DATASET RECORDS ->
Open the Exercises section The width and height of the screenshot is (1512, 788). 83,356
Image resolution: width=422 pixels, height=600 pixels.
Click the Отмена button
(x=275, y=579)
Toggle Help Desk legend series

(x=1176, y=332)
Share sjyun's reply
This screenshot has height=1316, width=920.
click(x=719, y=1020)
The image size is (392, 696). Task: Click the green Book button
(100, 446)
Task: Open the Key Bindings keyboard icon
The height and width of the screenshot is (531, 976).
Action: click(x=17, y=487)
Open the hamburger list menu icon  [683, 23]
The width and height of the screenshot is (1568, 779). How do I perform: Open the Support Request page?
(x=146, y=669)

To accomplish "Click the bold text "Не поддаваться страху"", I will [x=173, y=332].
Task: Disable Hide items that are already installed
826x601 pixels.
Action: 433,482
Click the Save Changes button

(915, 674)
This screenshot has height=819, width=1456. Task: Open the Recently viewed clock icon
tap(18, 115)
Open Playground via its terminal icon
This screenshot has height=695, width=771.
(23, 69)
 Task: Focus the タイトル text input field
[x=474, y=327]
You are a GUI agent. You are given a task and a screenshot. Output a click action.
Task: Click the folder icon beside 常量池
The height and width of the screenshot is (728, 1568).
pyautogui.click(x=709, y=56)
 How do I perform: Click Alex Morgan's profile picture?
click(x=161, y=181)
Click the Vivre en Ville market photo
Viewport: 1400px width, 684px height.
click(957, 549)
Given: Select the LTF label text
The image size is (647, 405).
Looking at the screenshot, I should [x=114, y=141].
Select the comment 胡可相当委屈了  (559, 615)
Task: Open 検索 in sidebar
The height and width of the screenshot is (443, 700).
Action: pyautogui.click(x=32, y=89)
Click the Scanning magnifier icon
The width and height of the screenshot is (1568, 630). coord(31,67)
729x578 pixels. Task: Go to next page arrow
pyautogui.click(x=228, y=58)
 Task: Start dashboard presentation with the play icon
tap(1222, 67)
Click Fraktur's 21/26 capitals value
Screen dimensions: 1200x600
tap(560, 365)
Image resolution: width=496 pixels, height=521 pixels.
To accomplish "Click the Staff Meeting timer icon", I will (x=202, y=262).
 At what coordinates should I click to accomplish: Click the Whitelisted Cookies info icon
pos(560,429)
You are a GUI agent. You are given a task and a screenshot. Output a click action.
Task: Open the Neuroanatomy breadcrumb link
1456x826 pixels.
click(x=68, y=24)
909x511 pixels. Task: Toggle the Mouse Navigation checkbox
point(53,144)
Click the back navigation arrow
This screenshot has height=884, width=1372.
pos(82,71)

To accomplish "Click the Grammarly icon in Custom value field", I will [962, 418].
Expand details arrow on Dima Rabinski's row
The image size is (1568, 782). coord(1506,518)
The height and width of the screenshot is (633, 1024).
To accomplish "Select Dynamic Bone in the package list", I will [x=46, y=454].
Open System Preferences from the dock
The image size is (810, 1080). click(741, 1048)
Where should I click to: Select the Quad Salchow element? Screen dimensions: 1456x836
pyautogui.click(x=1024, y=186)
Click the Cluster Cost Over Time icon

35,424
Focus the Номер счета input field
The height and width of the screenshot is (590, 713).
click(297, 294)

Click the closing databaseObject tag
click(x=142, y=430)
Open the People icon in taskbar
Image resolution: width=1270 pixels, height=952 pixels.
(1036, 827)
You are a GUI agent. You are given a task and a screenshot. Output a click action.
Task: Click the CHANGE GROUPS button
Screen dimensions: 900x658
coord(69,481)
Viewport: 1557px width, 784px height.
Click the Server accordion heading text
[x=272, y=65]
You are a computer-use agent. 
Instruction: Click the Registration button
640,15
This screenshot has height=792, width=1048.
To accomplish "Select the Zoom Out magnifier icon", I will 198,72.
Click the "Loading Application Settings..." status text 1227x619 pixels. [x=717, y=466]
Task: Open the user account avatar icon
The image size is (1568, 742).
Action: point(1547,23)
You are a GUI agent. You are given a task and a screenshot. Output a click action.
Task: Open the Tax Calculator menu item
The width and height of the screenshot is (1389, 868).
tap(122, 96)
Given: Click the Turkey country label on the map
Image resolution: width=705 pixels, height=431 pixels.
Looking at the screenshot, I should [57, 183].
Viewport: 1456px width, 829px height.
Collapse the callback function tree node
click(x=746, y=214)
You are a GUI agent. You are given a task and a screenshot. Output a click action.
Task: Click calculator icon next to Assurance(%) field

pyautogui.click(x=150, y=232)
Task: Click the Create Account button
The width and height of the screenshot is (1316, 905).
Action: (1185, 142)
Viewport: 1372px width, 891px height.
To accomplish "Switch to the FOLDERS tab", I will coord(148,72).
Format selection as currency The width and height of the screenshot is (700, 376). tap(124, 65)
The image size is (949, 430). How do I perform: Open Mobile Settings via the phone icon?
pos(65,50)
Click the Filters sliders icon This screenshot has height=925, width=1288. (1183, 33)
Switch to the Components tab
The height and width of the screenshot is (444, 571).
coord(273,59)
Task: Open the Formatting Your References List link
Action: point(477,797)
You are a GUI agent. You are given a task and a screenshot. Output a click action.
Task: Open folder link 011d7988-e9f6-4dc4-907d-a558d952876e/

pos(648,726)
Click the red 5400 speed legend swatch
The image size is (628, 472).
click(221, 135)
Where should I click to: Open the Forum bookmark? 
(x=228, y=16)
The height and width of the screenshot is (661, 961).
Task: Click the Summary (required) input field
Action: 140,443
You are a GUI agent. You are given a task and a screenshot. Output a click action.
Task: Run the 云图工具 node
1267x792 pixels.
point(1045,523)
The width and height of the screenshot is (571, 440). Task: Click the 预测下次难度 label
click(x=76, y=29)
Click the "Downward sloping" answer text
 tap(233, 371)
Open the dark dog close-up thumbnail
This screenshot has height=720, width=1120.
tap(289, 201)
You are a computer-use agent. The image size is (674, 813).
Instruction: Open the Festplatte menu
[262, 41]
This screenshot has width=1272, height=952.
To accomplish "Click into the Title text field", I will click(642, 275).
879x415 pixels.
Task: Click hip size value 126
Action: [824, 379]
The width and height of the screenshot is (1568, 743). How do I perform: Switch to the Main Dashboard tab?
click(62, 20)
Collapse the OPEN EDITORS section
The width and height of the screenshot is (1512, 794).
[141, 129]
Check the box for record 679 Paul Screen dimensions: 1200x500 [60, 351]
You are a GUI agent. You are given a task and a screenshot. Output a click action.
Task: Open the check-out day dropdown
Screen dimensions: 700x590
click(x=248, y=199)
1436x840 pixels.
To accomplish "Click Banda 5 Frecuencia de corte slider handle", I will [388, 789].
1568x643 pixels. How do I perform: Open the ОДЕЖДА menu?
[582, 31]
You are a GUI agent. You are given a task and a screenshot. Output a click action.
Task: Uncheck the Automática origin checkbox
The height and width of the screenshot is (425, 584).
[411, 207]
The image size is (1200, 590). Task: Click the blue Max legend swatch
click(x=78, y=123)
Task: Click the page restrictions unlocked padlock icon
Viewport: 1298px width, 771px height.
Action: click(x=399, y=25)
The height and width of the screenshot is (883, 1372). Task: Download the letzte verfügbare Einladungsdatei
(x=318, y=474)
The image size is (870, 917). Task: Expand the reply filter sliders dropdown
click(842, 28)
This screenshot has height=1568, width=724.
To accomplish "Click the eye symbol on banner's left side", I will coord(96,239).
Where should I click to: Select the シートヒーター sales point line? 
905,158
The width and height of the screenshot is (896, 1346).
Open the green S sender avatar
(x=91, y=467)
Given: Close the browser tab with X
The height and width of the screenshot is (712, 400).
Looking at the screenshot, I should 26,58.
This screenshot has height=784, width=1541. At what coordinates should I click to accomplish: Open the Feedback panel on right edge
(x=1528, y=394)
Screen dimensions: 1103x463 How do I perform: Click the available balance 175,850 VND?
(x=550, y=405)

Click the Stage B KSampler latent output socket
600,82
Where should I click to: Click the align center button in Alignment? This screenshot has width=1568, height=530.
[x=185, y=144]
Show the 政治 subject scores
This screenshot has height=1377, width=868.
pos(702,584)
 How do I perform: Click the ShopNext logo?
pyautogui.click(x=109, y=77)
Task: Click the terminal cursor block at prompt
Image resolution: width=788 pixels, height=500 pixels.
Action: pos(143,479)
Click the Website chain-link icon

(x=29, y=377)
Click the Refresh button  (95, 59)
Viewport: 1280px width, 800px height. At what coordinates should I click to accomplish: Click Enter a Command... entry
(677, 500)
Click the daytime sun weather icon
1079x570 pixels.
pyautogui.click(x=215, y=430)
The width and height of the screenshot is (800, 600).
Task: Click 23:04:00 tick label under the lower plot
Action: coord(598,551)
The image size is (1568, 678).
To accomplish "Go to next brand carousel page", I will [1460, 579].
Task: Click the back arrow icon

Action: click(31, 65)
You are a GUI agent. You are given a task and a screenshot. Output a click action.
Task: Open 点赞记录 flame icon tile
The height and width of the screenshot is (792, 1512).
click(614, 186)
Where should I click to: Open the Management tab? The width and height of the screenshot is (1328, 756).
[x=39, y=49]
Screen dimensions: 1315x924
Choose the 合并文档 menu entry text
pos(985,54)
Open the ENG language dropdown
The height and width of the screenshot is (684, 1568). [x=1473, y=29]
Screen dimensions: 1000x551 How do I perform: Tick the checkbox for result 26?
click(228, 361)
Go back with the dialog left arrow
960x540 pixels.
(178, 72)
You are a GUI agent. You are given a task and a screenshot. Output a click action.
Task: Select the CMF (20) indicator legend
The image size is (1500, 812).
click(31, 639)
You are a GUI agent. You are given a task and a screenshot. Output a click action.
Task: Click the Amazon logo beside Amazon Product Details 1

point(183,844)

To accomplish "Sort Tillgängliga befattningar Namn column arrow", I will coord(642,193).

GIVEN INSTRUCTION -> Put the records from the line with "Screen dimensions: 1315x924" through the end of the records into a Markdown table with columns No. and Line, numbering each row and leaving out blank lines.

SOLUTION TO THE EXERCISE ->
| No. | Line |
|---|---|
| 1 | Screen dimensions: 1315x924 |
| 2 | Choose the 合并文档 menu entry text |
| 3 | pos(985,54) |
| 4 | Open the ENG language dropdown |
| 5 | The height and width of the screenshot is (684, 1568). [x=1473, y=29] |
| 6 | Screen dimensions: 1000x551 How do I perform: Tick the checkbox for result 26? |
| 7 | click(228, 361) |
| 8 | Go back with the dialog left arrow |
| 9 | 960x540 pixels. |
| 10 | (178, 72) |
| 11 | You are a GUI agent. You are given a task and a screenshot. Output a click action. |
| 12 | Task: Select the CMF (20) indicator legend |
| 13 | The image size is (1500, 812). |
| 14 | click(31, 639) |
| 15 | You are a GUI agent. You are given a task and a screenshot. Output a click action. |
| 16 | Task: Click the Amazon logo beside Amazon Product Details 1 |
| 17 | point(183,844) |
| 18 | To accomplish "Sort Tillgängliga befattningar Namn column arrow", I will coord(642,193). |